§ What you need to do
Count the lines below that contain the string "screenshot", treating uppercase and lowercase as different. Give only the number.

§ Records to use
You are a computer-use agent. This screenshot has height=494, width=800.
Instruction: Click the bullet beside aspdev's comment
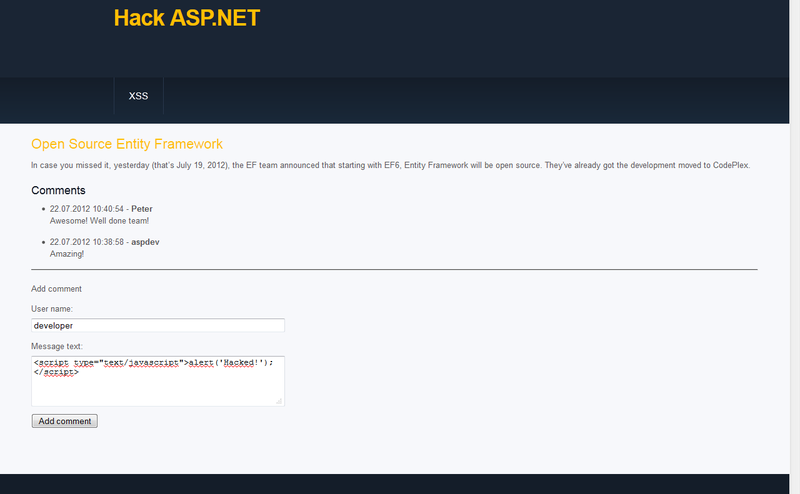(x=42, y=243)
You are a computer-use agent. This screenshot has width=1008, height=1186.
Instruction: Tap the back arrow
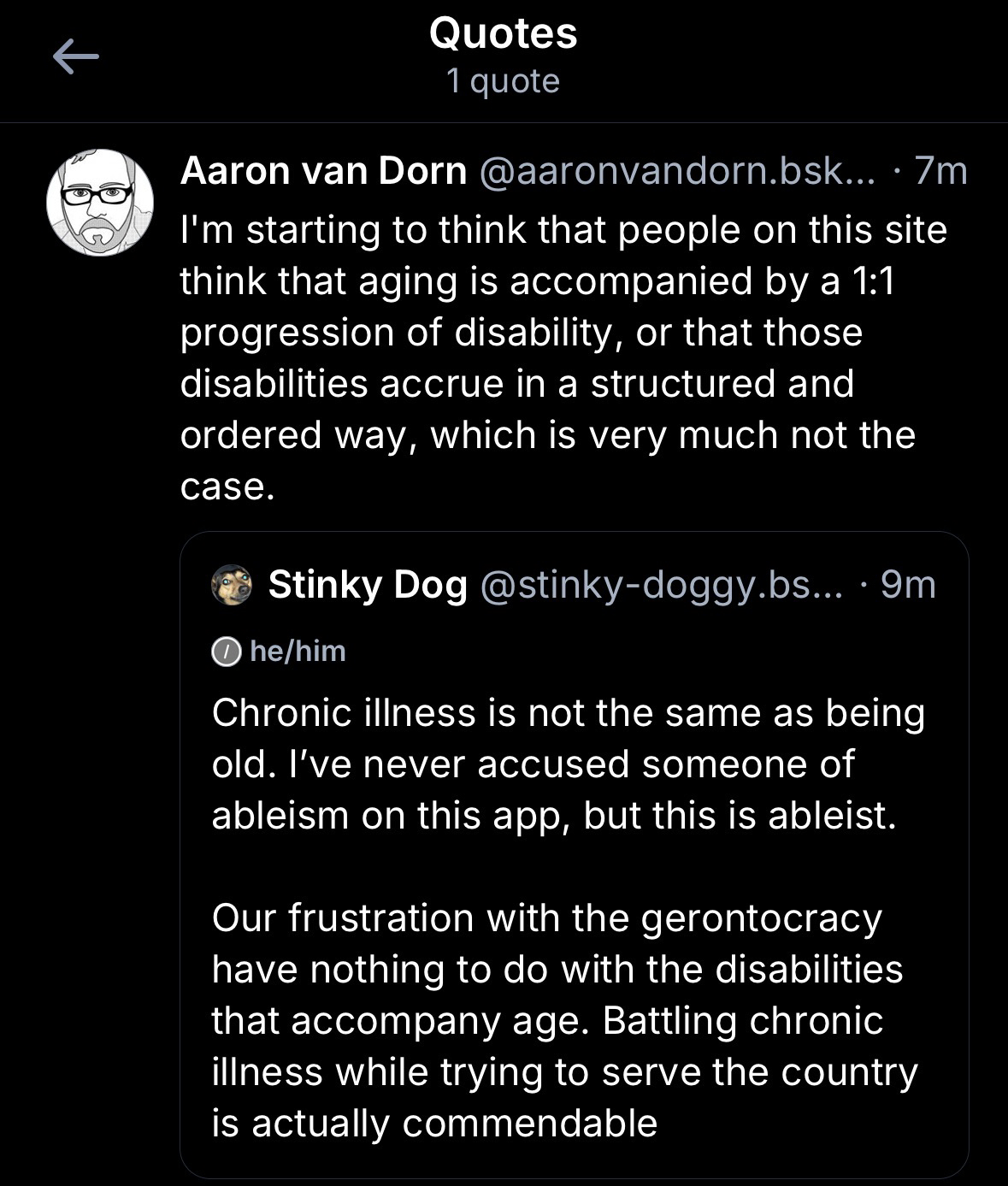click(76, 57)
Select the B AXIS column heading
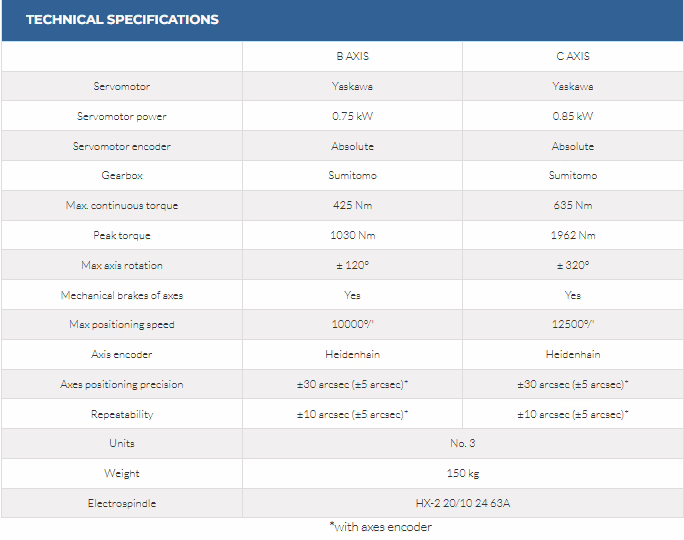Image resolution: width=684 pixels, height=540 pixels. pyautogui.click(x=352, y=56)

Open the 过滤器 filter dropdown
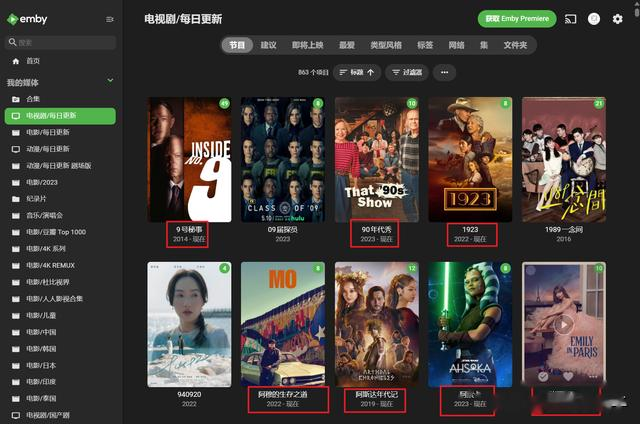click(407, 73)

...

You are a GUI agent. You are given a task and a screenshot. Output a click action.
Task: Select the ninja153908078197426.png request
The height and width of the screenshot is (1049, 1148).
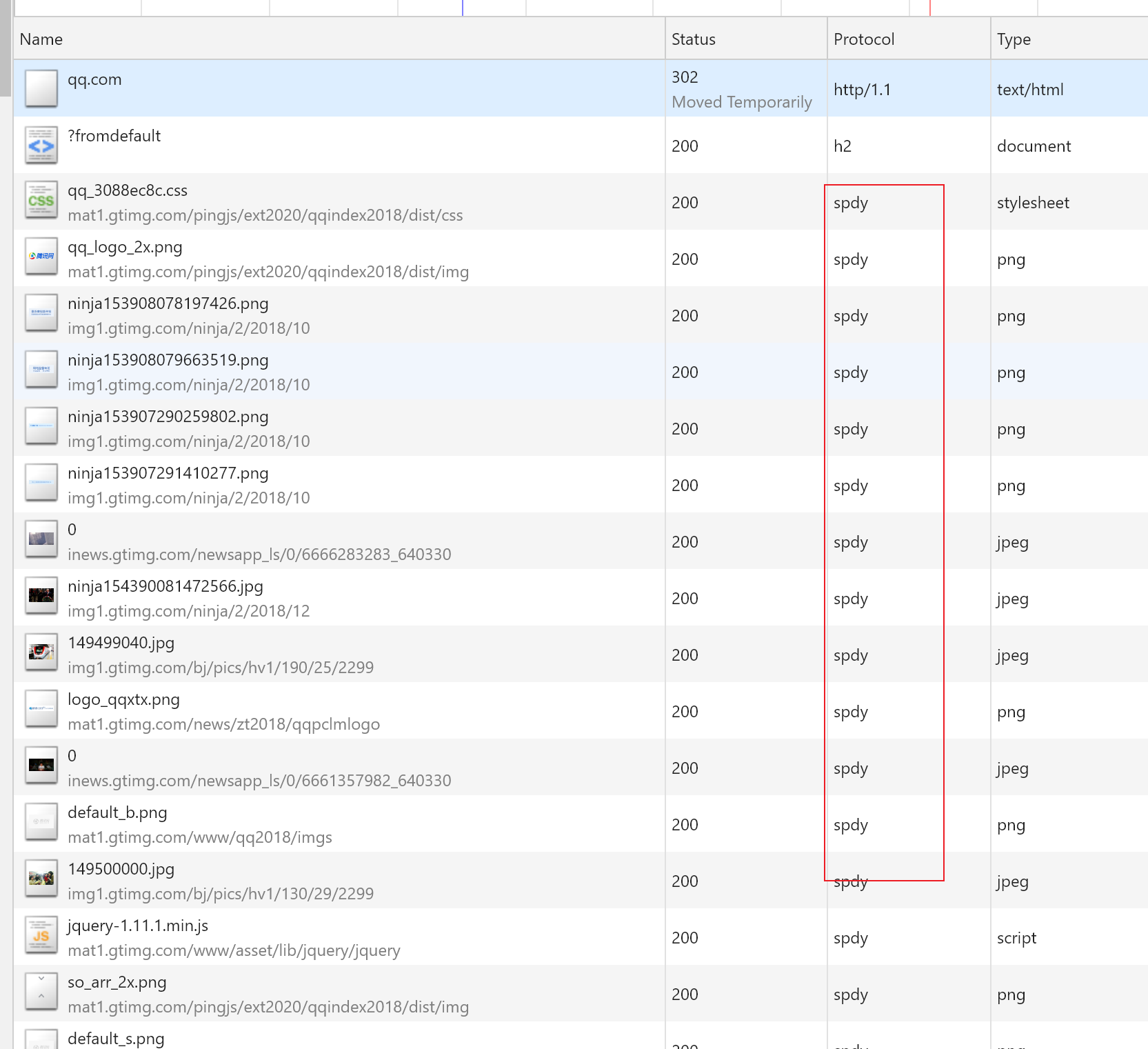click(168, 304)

§ The completed task
4